Task requirements
In the material below, the lines containing the word "neues" are required; copy each of them.

◆ ◆ ◆ ◆ ◆ ◆ ◆

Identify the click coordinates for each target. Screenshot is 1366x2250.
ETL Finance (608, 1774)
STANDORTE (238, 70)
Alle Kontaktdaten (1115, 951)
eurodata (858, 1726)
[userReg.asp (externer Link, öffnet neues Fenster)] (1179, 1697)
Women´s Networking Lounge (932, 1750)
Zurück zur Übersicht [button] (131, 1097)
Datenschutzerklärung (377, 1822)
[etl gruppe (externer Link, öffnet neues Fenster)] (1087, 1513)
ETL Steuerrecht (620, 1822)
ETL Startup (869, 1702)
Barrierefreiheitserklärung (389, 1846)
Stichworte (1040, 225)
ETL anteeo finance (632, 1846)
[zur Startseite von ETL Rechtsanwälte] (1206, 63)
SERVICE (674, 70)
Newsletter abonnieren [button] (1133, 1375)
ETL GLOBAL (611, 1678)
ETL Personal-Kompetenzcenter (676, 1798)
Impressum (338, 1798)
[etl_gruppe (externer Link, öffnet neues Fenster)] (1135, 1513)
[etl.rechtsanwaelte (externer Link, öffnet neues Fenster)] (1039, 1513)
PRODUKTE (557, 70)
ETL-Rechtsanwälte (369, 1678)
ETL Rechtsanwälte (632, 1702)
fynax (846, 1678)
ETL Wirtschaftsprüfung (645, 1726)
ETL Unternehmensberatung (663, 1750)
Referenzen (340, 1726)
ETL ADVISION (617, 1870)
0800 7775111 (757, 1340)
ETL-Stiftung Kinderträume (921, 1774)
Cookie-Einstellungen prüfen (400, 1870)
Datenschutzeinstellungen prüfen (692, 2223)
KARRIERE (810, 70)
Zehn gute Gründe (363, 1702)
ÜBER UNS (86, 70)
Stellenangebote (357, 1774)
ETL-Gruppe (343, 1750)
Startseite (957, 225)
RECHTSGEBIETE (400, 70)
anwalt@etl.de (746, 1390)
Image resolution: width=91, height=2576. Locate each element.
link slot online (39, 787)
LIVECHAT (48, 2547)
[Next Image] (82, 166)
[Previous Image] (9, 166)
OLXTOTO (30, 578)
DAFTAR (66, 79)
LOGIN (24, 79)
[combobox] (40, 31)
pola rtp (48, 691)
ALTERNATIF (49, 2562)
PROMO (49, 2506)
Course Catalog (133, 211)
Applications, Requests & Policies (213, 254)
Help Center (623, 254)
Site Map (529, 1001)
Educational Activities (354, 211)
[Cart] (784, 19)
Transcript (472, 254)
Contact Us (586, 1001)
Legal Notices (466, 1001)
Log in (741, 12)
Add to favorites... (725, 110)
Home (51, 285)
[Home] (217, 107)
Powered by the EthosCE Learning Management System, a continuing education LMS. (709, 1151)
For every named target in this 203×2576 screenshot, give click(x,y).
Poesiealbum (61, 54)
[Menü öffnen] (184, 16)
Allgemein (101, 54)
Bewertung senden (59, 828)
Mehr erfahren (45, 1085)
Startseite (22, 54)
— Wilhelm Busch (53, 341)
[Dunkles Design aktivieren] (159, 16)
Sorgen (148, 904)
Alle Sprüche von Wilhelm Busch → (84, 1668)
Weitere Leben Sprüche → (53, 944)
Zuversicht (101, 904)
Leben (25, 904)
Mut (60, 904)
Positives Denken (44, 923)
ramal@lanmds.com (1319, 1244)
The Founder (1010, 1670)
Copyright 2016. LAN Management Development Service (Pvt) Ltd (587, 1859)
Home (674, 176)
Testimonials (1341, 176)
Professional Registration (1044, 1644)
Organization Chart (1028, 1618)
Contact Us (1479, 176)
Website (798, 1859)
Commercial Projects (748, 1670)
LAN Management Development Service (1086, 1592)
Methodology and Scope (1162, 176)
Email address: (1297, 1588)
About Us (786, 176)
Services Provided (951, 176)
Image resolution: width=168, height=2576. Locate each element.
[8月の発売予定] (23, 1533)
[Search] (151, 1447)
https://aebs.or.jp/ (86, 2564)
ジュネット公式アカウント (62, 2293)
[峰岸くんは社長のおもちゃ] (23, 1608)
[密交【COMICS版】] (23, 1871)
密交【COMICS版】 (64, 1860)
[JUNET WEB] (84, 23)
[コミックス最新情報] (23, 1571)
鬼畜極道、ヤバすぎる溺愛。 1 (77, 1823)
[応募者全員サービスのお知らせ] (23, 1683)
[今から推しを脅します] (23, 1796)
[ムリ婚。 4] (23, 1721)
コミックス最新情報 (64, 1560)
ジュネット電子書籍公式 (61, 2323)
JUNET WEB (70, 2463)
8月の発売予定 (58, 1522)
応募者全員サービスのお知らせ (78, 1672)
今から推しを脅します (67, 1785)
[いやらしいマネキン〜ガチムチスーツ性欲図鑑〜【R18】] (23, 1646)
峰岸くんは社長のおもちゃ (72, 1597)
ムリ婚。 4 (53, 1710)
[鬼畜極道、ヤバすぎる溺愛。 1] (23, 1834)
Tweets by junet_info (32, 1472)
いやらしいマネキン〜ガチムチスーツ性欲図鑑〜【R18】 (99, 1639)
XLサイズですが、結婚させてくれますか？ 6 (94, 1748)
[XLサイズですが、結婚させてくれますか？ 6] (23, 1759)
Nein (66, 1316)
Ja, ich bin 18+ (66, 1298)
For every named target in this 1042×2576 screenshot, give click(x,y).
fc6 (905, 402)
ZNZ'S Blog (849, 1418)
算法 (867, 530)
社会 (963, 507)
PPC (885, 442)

◆ ◆ ◆ ◆ ◆ ◆ ◆

Written response
[userReg.asp (externer Link, öffnet neues Fenster)] (1179, 1697)
[etl gruppe (externer Link, öffnet neues Fenster)] (1087, 1513)
[etl_gruppe (externer Link, öffnet neues Fenster)] (1135, 1513)
[etl.rechtsanwaelte (externer Link, öffnet neues Fenster)] (1039, 1513)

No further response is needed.